Top of Material shown

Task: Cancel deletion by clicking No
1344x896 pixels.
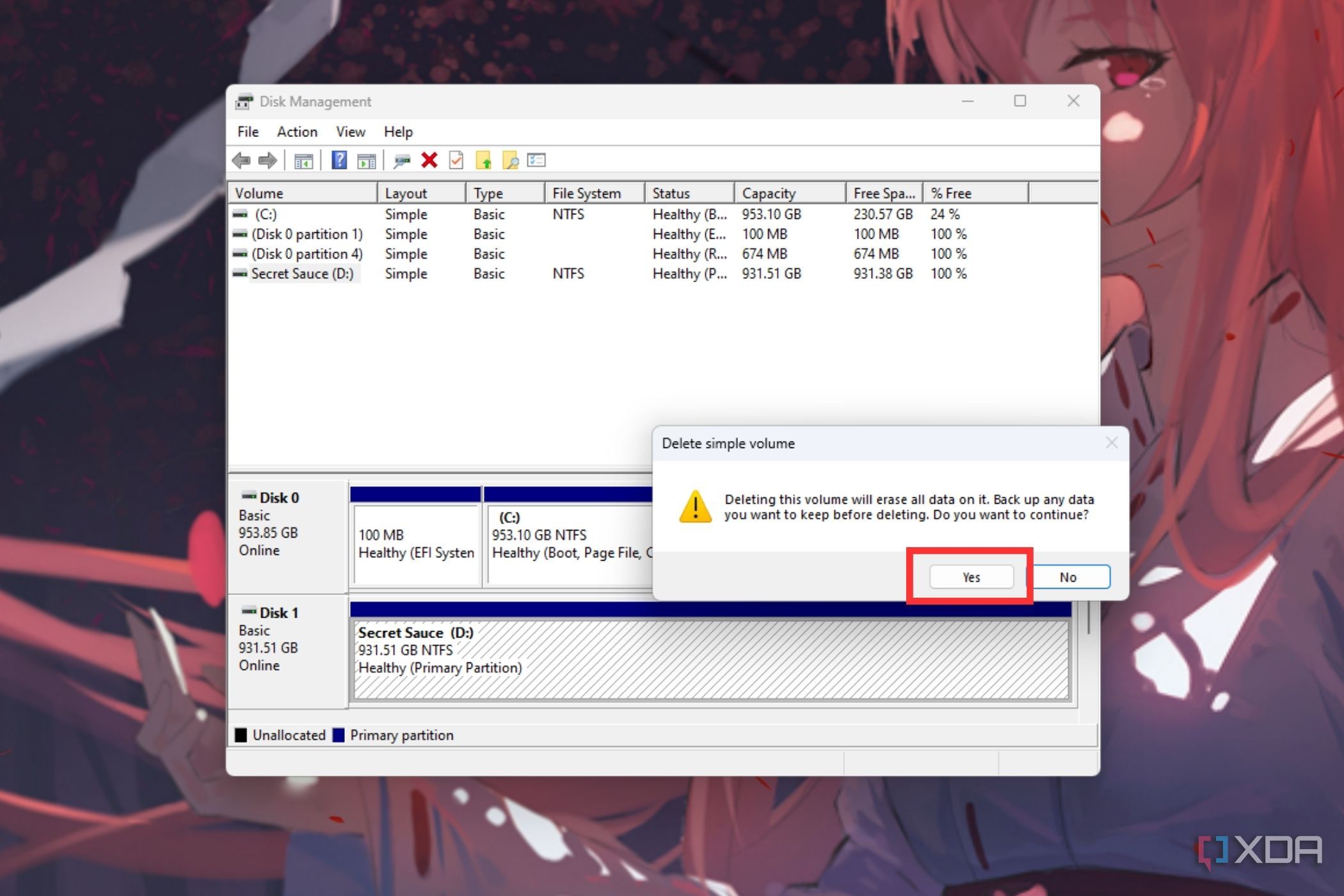Action: [1068, 577]
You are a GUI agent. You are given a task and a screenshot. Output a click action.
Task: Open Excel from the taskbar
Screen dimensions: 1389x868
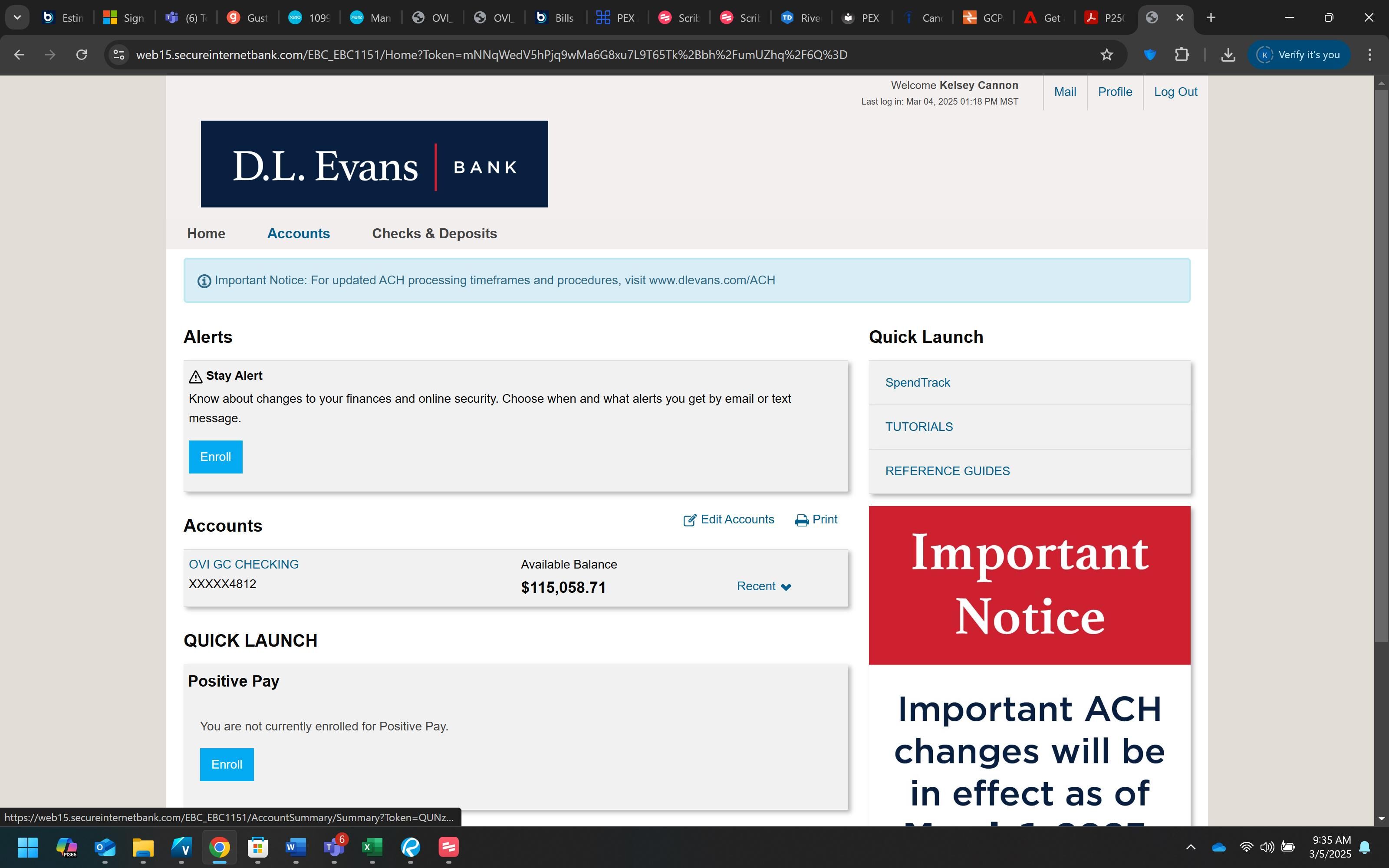372,847
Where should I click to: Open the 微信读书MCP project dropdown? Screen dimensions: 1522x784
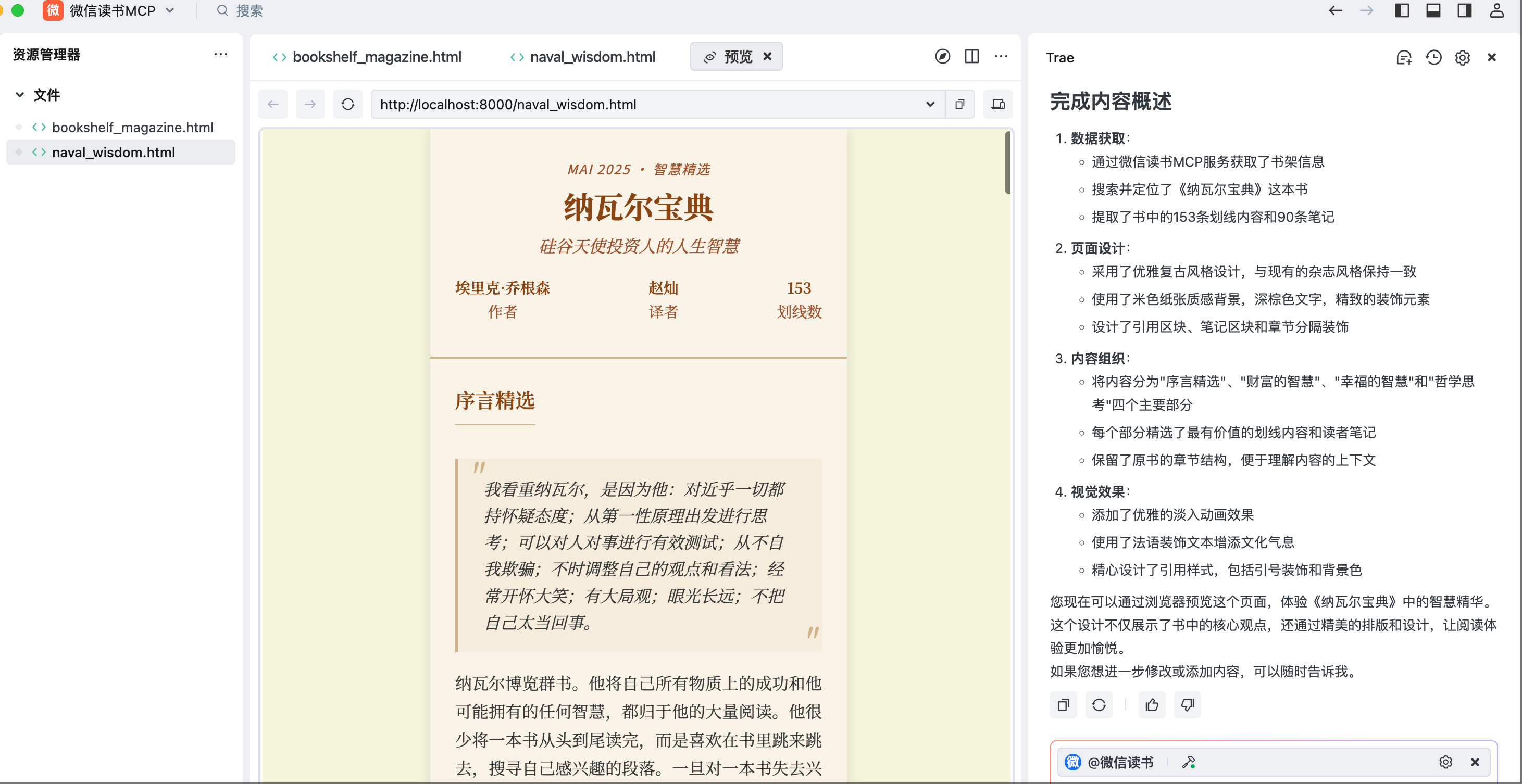point(170,10)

Bottom of Material shown

* Work request: Omitting all pictures, reproduce the records above in their entirety.

* Solution to the exercise:
Task: Cancel deletion by clicking No
1344x896 pixels.
Action: [1068, 577]
You are a GUI agent. You are given a task and a screenshot. Output a click action.
Task: Open Excel from the taskbar
Screen dimensions: 1389x868
372,847
Where should I click to: Open the 微信读书MCP project dropdown? Screen dimensions: 1522x784
point(170,10)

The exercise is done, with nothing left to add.